Friday 16 February 2018

Creating historical characters:

Characters for historical fiction are created in the same way as for any other genre, i.e: with a major characteristic or trait, but must be made relevant and connected to the period in which they live. Don’t judge the past by modern standards. Balance your characters with good points and a flaw, which could lead to them making them a mistake about their decision in life and for which the reader will feel sympathy or admiration for them. Always remember the historical mindset. To make characters believable, they must act as if they are contemporary to that time and place. For instance, they might not know that a war is looming even if the reader does. Anything they are planning might have a poignant threat of hope and interest but possible devastation to it.
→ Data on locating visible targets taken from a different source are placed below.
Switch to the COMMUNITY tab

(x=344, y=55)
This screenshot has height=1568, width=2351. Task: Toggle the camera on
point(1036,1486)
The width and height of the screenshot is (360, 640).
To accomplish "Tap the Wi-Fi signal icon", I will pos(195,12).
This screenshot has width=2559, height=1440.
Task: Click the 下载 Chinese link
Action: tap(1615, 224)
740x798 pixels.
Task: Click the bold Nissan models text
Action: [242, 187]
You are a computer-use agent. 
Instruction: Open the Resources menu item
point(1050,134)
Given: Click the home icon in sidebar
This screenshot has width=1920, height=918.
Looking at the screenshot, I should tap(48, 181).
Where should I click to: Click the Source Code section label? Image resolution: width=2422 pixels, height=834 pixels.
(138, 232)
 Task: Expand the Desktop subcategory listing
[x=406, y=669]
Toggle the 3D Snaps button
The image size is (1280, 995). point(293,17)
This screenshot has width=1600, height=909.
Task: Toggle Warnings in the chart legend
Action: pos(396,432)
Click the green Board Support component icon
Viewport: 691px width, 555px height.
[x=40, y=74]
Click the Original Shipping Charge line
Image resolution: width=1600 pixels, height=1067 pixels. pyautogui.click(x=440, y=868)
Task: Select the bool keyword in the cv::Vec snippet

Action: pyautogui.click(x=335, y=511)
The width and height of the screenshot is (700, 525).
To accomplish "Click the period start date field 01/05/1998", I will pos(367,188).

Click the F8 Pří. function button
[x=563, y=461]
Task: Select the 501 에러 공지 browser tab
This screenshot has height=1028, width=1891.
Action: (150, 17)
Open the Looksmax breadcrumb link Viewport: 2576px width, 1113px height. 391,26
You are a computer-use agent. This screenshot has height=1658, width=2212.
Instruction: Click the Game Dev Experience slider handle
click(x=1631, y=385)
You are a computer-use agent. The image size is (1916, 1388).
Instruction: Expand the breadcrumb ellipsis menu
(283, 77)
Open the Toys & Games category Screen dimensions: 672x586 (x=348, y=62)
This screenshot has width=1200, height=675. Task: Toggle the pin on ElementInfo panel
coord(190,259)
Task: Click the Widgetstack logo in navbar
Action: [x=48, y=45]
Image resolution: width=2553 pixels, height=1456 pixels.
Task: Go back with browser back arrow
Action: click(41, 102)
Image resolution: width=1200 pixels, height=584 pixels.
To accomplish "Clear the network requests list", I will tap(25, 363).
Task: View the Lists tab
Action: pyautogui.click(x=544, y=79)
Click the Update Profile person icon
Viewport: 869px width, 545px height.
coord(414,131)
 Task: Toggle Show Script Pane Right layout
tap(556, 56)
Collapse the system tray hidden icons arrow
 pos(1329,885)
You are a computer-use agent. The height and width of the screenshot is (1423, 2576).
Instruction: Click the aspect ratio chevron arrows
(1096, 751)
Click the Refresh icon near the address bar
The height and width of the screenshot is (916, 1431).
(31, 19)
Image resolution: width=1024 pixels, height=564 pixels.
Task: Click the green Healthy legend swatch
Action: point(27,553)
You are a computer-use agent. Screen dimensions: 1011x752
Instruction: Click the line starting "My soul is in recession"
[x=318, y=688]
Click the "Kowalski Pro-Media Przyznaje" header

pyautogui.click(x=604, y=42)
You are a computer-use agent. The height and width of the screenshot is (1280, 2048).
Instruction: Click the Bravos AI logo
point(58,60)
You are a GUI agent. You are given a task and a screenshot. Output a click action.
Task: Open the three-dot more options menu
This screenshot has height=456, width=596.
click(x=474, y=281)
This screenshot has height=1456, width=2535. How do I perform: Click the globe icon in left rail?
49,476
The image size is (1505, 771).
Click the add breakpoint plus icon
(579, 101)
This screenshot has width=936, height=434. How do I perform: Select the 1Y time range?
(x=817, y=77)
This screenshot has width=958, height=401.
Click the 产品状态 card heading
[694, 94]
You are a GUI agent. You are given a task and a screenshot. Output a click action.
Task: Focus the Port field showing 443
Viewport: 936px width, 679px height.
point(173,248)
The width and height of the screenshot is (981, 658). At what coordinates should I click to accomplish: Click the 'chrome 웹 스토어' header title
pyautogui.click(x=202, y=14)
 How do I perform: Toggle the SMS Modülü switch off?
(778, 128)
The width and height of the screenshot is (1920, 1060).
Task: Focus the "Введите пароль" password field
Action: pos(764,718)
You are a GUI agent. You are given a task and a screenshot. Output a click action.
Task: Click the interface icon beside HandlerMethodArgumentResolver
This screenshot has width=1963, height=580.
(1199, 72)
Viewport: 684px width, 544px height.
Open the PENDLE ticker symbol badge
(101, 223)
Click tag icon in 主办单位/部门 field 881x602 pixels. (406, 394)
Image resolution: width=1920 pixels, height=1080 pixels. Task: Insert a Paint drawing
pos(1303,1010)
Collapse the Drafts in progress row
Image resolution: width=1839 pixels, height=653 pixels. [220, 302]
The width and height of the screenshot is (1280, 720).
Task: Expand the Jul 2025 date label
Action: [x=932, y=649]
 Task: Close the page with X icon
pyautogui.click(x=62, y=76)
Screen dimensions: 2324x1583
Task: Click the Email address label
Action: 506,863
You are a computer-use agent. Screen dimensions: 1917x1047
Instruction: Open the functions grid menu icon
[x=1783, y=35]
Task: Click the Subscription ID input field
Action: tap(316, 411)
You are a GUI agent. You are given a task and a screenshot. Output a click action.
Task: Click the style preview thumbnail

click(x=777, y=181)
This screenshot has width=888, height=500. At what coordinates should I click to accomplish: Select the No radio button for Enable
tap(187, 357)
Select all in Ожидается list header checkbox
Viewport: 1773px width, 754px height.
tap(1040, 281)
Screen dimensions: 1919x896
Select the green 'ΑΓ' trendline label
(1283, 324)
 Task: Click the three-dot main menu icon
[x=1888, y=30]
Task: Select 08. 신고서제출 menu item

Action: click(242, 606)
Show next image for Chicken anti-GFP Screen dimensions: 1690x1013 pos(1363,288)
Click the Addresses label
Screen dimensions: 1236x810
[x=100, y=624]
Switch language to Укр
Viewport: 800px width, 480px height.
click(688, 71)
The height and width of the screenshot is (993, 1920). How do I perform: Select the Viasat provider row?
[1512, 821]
So long as their motivation is clear and the world in which they exist is a living breathing place, the reader will accept attitudes and actions they never would in their own. It helps to read contemporary novels of the period if you can, to get the feel of behaviour, problems and concerns, attitude and speech. And you naturally have to put words into their mouths, so carefully check the language of that period.

Some characters of the less salubrious kind if it’s a gritty historical, could be guilty of prejudice, prostitution, cruelty or whatever, for which the reader will feel no respect. We live in a world with certain demands of political correctness and moral requirements. Our society disapproves of prejudice and bigots, racialism, chauvinism, sexism, provincialism. Remember your characters are people of their own times who may accept some of these issues. You must allow them to act according to their own standards, not yours. Don’t pass judgment on them by making excuses or being dismissive. Don’t apologize for their mistakes and don’t attempt to make them all into free thinkers who are ahead of their times. You have to be able to see the story from their perspective, even if it offends you. And if they are more of a villain to a mistaken hero, they’ll pay the cost for their dreadful behaviour.

Should you use real historical figures? A novel about a famous historical figure may feel quite exciting and good to write. However, can the facts of their life be changed and fiction added? Can you have a woman marry if in reality she actually remained single or was captured and threatened? Could your hero live in Scotland when he never left London? Are you free to change these characters and the way they lived, simply because they are dead? It is essential that you make it plain that you are adding fiction to the story of your chosen historical figure. You’re saying - What if she was able to free herself/marry/live elsewhere, survive, or whatever. Wouldn’t that have been better for her? Sometimes you are short of knowledge and have to guess what she did and why, so make that clear too. The concern is, do these historical people or their descendants still have rights? In theory they do, but if it suits the story you are writing to give them a safer or more interesting life, make sure that you do it well. Do it badly and the critics will slay you as being inaccurate, sloppy & anachronistic.

A less well known figure may seem easier to write about but not as interesting. But using real historic figures can be difficult and inflexible, making you feel constrained by the facts and details you can’t find an answer to. Readers too have their own perception of these real historical figures, sometimes wrong ones. If you feel it might be a problem to develop them in a way to suit your story, it could be much more fun to be imaginative and create your own historical figures. You could instead use genuine ones as secondary characters. In the end there are no set rules. It’s up to you.